How is that possible? What about all this demand we hear about coming from China and India?

That’s a myth. Yes, demand is rising, but so is supply; inventories are at multiyear highs. That wasn’t the case in the 1970s, when there was a physical shortage of oil; you could see supply and demand raising the price of oil. Do you see any lines at gas stations today?

The real problem is the extreme concentration in the oil industry; I call them the five bullies. All Bernanke needs to do is mention the concentration and that they should be broken up, and you would see the price of oil fall sharply. Oil is in a bubble of its own.

So if oil prices fall, inflation will no longer be a threat and interest rates can come down?

Yes, but Bernanke is a Greenspan clone when it comes to dealing with the markets, so inflation will keep rising, as will the core rate of inflation, so he will keep raising interest rates.

So what’s the solution? Is there a way out?

There is, and it’s consistent with free trade. I would propose a dual exchange rate system like those in Japan and China. If we could fix our export exchange rate, our exports would rise sharply as the prices of our goods fell overseas. We would let all international transactions continue to occur at the free-market dollar rate.
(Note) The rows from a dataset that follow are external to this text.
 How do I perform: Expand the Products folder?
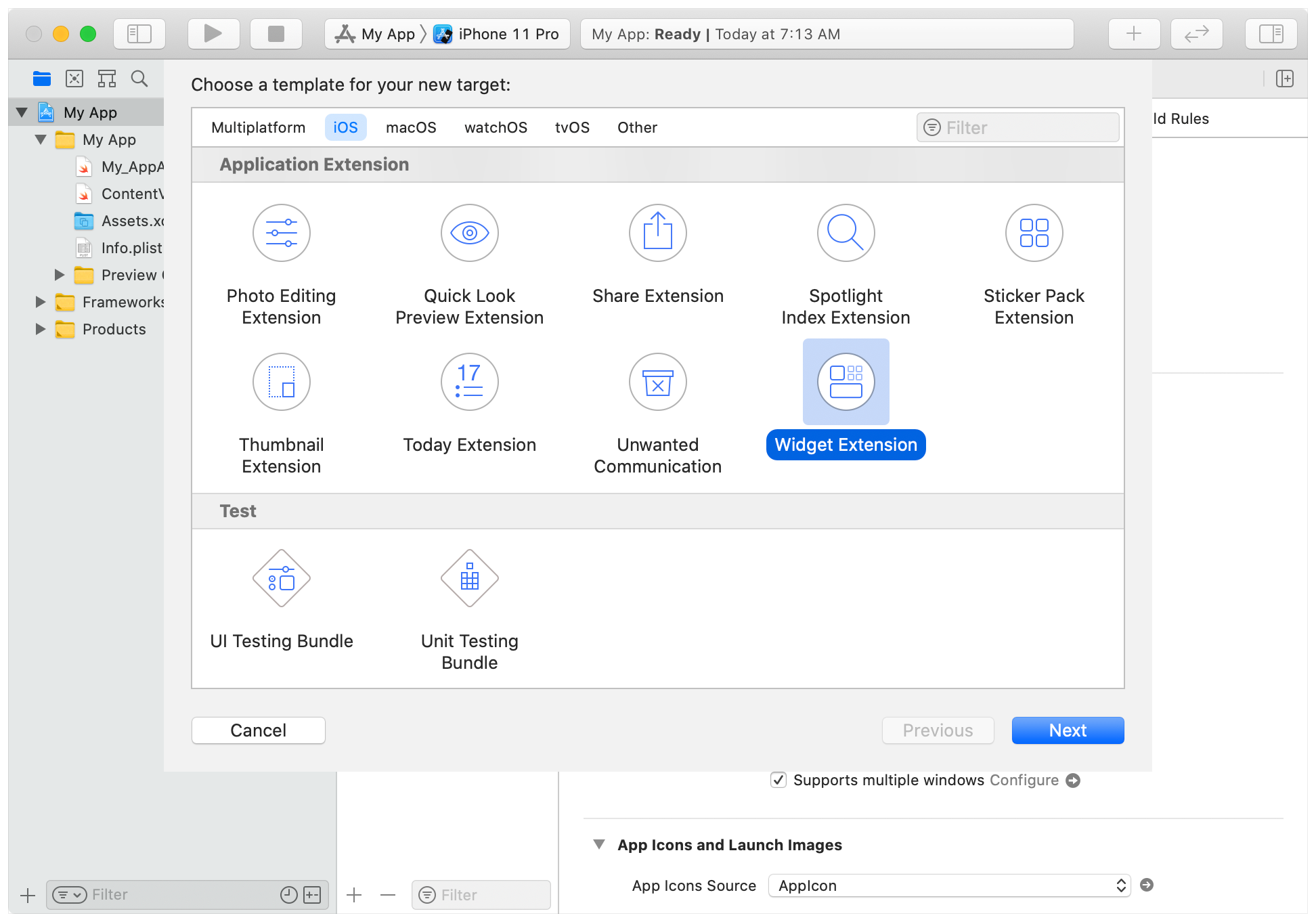39,329
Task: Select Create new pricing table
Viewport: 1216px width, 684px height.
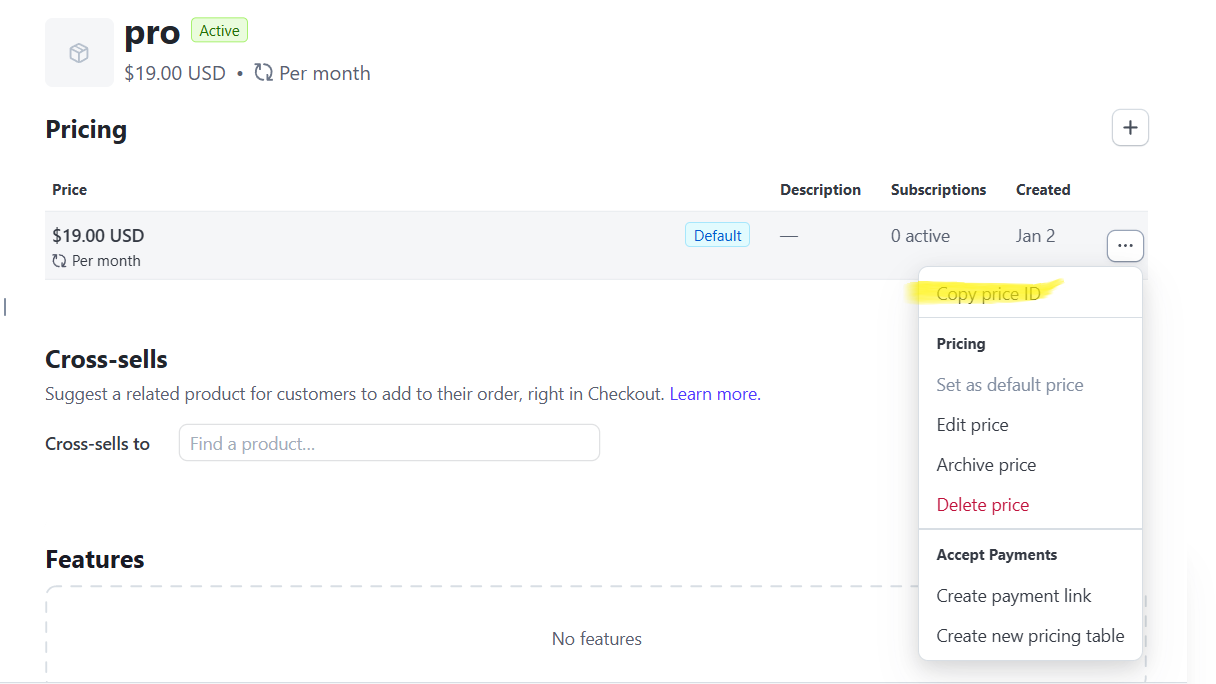Action: point(1030,635)
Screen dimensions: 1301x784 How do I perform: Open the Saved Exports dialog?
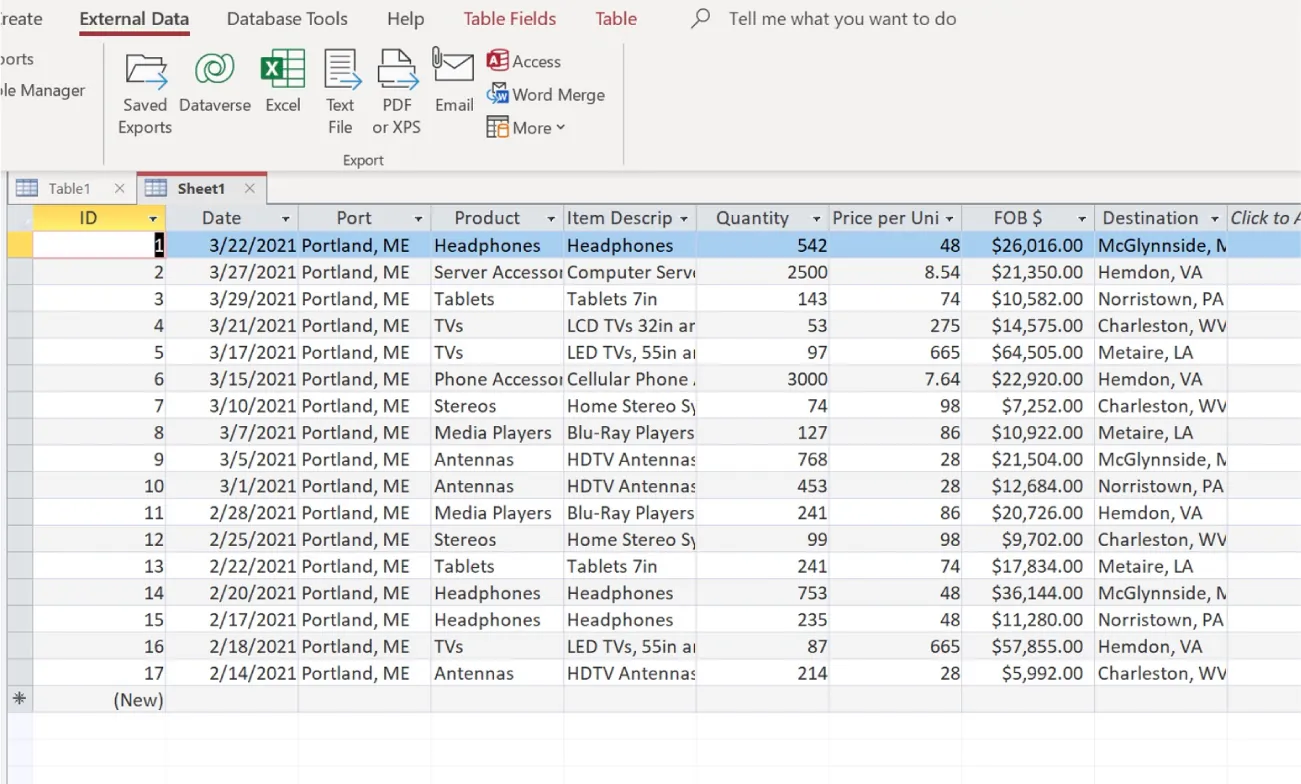pyautogui.click(x=145, y=90)
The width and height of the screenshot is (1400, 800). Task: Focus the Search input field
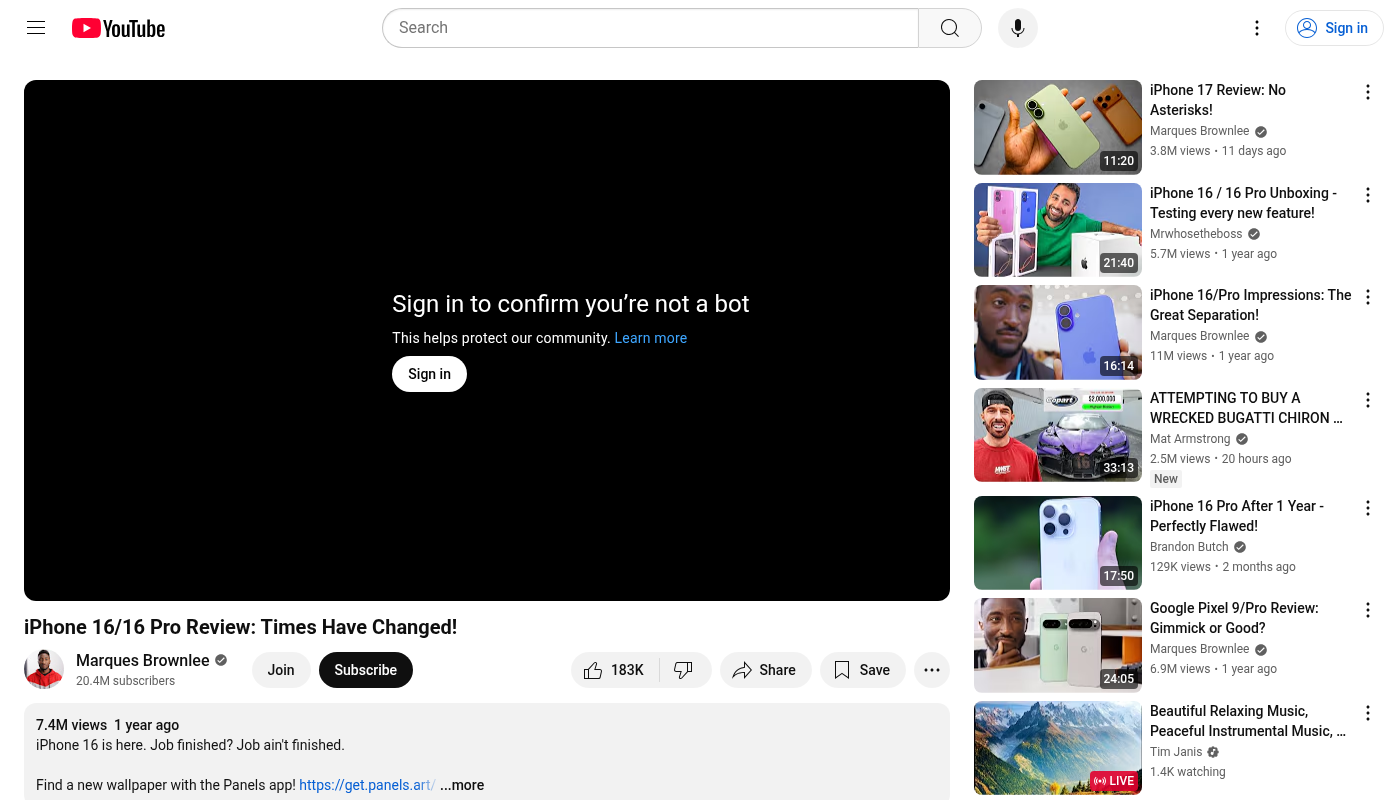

It is a system that would have to be managed by the Fed. China, for one, would be happy, as it would take pressure off them to revalue their currency and avoid the prices of their goods rising in America. Meanwhile, the prices of American goods in China would fall dramatically. This would not only rebuild our manufacturing base, it would reduce the trade deficit sharply.

We have to bear in mind that every empire, from the Romans to the British, has fallen because of a huge trade deficit.